Problem to solve:
Return only the lines of the listing below that run from the line with "Open the Domaines d'expertise menu" through the line with "1568x759 pixels.", both ends included, exactly as written.

Extracted records:

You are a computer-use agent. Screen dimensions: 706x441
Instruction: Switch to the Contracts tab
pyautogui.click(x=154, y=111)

---

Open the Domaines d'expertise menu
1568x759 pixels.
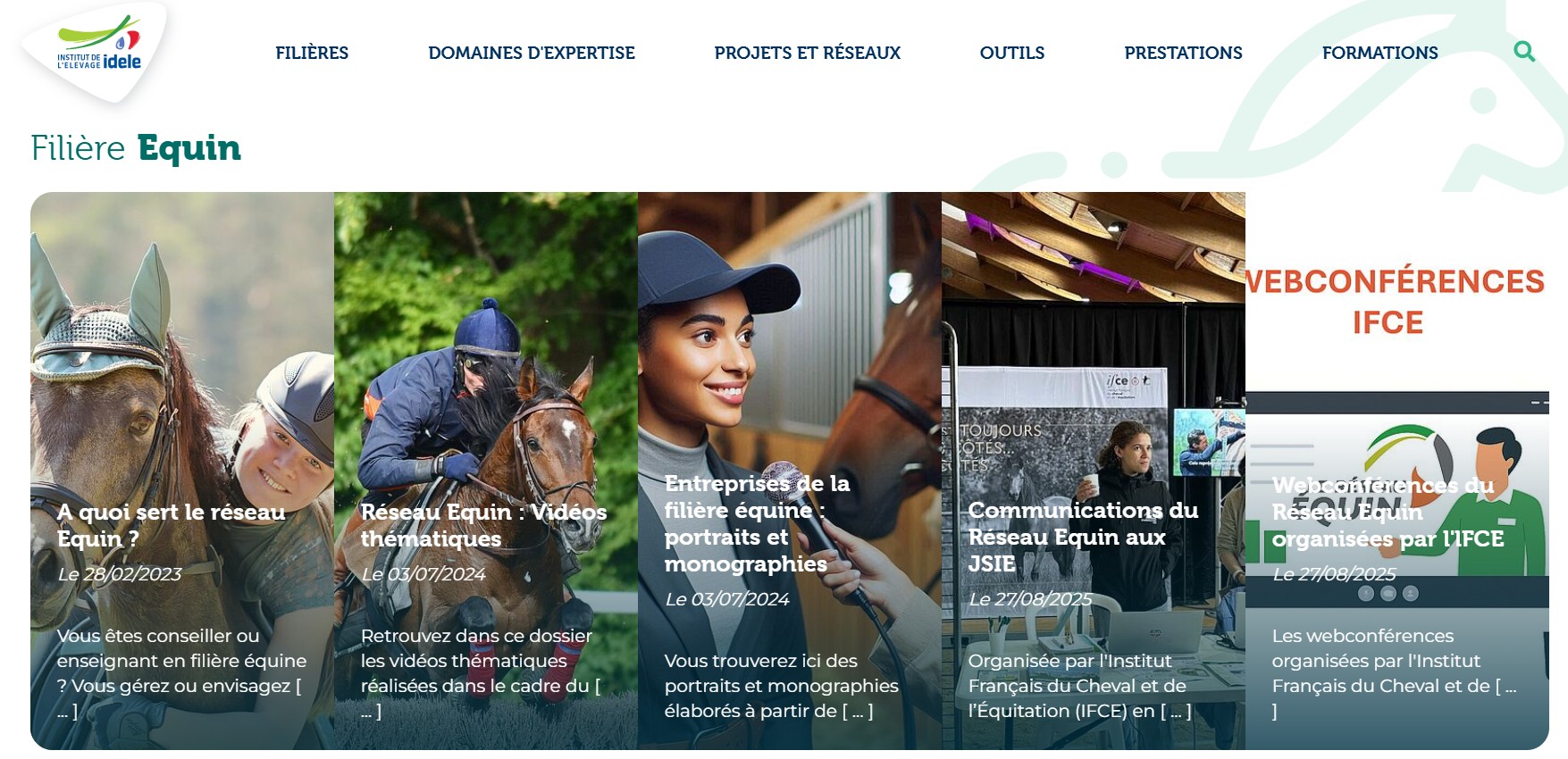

Written solution:
Open the Domaines d'expertise menu
1568x759 pixels.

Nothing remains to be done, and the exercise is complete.